--- begin Supplied material ---

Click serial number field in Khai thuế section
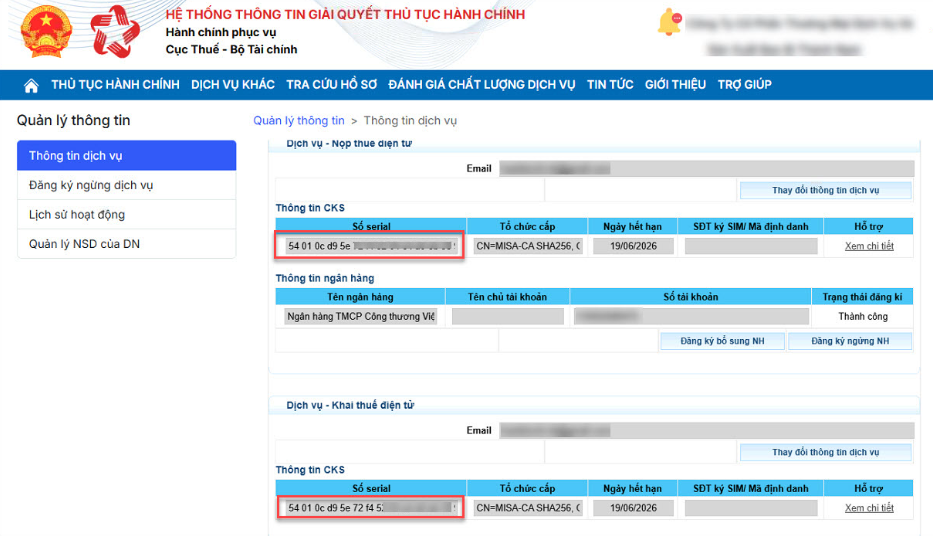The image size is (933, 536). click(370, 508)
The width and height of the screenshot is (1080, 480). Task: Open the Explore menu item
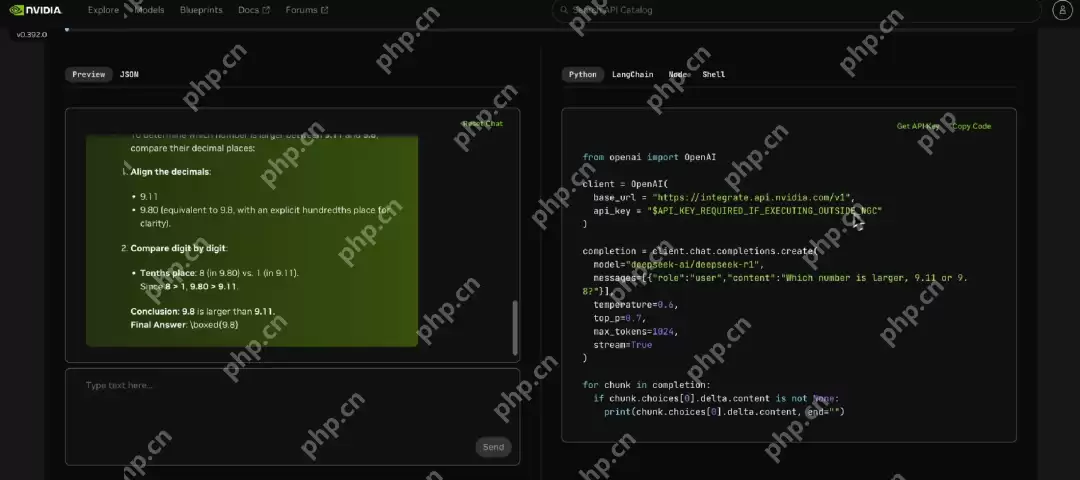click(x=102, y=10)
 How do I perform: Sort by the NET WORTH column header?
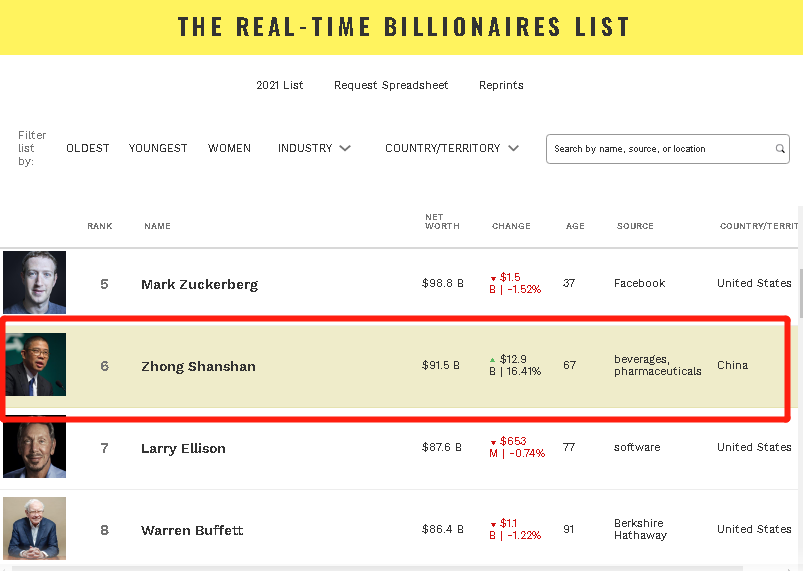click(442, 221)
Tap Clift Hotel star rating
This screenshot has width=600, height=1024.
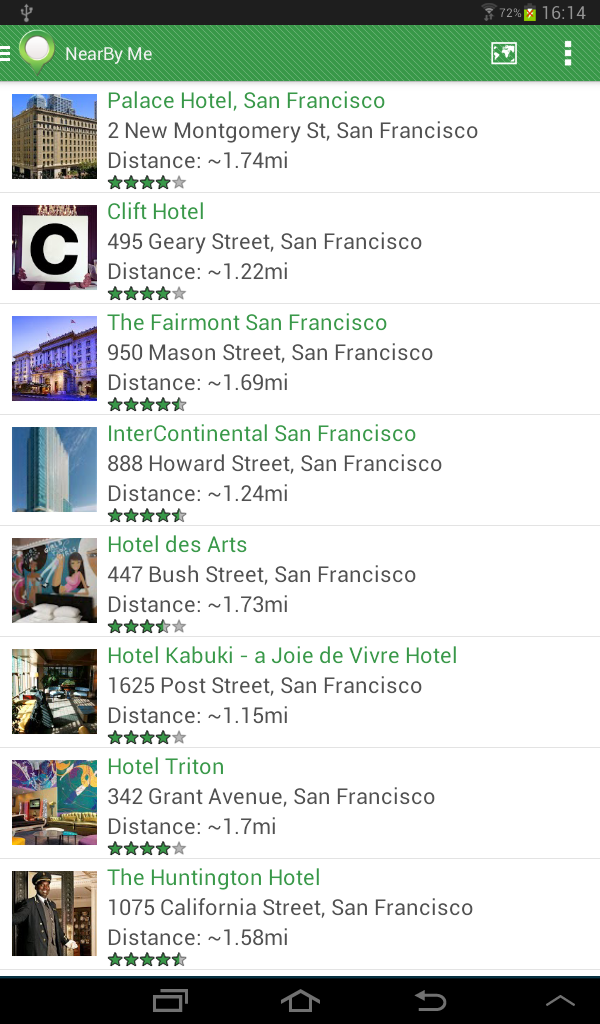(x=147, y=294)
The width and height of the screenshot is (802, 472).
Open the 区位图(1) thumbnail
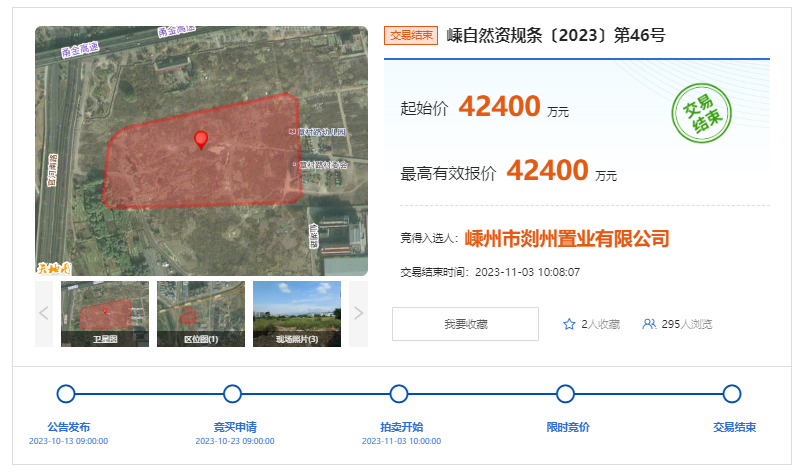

--- end Supplied material ---

*Directions for this task*: Edit the records above so that every "screenshot" becomes "screen capture", change nothing else, and give all the lines again without the pictures.

*Exercise result*:
Click serial number field in Khai thuế section
The image size is (933, 536). click(370, 508)
The width and height of the screen capture is (1080, 480). Task: Open the Explore menu item
click(x=102, y=10)
 How do I perform: Sort by the NET WORTH column header?
click(442, 221)
Tap Clift Hotel star rating
This screen capture has width=600, height=1024.
(x=147, y=294)
The width and height of the screen capture is (802, 472).
Open the 区位图(1) thumbnail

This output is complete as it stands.